▶ _Task objective_
Report, as a number alone, how many lines below contain the string "scrollbar".
** Opening Data for processing block **
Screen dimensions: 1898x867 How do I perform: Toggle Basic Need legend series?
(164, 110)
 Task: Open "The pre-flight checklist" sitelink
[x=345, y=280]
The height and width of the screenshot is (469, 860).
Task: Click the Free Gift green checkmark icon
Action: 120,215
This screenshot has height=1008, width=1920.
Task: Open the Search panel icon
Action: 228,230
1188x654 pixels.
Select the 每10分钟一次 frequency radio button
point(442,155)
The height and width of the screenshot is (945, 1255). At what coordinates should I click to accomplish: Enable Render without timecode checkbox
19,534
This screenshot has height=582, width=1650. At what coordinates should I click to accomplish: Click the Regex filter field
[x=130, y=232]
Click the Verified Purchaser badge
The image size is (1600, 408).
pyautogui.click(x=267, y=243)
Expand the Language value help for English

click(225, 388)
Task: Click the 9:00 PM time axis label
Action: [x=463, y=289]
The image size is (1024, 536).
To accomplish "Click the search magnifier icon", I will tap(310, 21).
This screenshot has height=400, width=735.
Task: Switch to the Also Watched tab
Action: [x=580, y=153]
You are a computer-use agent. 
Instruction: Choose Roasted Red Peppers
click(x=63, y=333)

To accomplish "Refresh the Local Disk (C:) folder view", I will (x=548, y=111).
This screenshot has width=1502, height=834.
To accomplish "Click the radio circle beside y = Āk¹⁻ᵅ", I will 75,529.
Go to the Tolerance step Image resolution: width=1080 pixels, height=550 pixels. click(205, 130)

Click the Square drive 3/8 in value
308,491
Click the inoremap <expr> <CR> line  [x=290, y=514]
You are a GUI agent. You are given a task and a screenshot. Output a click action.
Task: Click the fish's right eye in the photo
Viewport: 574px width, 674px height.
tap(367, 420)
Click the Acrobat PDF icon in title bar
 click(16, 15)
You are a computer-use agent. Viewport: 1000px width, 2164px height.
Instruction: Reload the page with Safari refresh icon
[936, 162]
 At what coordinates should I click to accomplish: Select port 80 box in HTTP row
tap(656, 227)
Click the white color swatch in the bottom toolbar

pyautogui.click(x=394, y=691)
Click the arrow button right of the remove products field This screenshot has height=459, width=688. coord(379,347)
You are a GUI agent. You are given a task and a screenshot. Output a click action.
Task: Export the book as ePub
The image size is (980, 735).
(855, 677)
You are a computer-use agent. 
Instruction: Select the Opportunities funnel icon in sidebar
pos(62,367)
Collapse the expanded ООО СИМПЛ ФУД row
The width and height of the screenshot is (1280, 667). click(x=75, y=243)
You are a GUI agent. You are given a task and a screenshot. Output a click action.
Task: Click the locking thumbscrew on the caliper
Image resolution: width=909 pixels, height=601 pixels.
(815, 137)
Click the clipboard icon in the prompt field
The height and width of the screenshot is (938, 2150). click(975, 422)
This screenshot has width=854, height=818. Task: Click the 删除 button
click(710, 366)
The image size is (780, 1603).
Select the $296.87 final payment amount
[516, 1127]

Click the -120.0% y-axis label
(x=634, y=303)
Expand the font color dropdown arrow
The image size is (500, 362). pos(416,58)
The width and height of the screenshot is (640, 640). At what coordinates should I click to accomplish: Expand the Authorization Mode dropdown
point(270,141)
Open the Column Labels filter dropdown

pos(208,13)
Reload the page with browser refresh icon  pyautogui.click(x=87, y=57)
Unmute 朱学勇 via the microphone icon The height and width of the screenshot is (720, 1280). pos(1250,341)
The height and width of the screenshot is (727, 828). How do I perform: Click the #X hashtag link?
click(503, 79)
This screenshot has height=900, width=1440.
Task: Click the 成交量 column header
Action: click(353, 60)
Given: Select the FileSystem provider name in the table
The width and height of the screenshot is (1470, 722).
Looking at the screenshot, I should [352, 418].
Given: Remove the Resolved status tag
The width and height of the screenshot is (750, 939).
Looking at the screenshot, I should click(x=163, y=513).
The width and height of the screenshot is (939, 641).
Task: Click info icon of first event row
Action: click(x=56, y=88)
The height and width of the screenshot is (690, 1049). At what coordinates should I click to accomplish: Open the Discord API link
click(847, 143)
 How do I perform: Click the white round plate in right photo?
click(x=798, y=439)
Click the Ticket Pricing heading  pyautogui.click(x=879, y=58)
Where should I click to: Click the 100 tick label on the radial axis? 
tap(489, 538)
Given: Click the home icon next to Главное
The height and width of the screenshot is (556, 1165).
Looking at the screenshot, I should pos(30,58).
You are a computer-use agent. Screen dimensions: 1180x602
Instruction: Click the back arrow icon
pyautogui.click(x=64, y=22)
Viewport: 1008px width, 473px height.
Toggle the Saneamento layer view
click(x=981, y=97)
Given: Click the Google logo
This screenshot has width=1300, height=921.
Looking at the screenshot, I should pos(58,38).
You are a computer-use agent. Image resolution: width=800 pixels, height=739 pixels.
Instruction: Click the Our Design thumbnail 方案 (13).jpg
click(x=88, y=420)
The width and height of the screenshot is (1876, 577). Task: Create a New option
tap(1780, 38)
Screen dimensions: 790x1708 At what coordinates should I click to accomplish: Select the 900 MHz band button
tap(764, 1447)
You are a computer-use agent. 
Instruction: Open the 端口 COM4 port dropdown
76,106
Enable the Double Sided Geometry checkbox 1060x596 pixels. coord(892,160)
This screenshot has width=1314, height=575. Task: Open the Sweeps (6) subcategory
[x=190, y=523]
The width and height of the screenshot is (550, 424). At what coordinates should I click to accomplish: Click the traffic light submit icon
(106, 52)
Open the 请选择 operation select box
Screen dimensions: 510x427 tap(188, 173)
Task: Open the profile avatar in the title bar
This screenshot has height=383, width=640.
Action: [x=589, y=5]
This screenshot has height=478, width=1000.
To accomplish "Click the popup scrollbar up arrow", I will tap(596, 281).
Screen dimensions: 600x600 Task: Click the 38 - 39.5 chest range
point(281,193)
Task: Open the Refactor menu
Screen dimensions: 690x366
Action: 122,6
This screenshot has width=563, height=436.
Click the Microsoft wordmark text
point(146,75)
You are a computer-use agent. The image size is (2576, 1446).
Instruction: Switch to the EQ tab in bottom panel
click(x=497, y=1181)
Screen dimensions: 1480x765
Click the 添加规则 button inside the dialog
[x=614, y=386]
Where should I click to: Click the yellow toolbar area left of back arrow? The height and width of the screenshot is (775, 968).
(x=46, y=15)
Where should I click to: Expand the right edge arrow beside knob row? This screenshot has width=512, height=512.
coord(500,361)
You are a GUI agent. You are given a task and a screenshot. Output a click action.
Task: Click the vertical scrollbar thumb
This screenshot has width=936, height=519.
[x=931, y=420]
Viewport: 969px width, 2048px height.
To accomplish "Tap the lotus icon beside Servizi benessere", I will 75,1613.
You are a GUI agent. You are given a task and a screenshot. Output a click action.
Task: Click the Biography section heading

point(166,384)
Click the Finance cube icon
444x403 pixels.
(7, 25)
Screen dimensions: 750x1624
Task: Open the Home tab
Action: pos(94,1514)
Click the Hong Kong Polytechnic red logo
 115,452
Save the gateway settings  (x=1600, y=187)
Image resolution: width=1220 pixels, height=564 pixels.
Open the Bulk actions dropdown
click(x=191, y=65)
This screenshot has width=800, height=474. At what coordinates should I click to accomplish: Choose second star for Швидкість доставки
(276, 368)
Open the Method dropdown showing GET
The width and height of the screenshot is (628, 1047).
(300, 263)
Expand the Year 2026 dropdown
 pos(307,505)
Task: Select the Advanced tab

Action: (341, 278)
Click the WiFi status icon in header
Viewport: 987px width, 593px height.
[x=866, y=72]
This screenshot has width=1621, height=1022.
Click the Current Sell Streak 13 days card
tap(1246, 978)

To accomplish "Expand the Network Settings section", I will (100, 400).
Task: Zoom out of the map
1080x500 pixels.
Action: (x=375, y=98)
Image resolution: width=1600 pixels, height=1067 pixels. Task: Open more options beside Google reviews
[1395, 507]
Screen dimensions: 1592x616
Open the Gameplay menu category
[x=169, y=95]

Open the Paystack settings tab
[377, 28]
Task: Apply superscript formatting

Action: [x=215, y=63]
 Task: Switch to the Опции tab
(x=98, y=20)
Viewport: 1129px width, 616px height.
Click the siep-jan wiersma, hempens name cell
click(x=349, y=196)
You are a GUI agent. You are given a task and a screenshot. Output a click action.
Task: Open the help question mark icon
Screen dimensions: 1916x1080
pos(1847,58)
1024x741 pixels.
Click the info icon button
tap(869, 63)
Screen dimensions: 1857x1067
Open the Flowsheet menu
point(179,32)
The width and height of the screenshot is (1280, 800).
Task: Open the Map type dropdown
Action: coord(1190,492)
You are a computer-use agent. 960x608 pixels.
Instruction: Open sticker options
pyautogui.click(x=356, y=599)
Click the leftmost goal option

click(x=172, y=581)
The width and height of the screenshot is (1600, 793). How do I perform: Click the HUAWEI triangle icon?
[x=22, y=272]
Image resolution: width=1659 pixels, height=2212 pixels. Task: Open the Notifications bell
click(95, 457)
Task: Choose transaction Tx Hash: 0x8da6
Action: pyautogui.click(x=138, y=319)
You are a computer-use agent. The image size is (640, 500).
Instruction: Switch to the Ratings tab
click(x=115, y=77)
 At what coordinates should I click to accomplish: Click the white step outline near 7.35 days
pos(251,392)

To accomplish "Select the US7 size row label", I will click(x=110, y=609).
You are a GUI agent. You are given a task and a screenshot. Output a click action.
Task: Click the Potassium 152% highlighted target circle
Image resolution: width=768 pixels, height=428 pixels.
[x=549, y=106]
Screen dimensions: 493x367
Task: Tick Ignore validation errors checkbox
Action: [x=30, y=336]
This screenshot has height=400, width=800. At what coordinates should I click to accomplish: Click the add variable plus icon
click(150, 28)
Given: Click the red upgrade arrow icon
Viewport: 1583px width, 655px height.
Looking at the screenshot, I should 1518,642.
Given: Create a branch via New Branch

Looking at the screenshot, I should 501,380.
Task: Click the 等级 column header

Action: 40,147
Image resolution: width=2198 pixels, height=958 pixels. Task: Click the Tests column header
** Closing Data for processing block **
▶ _Task result_
2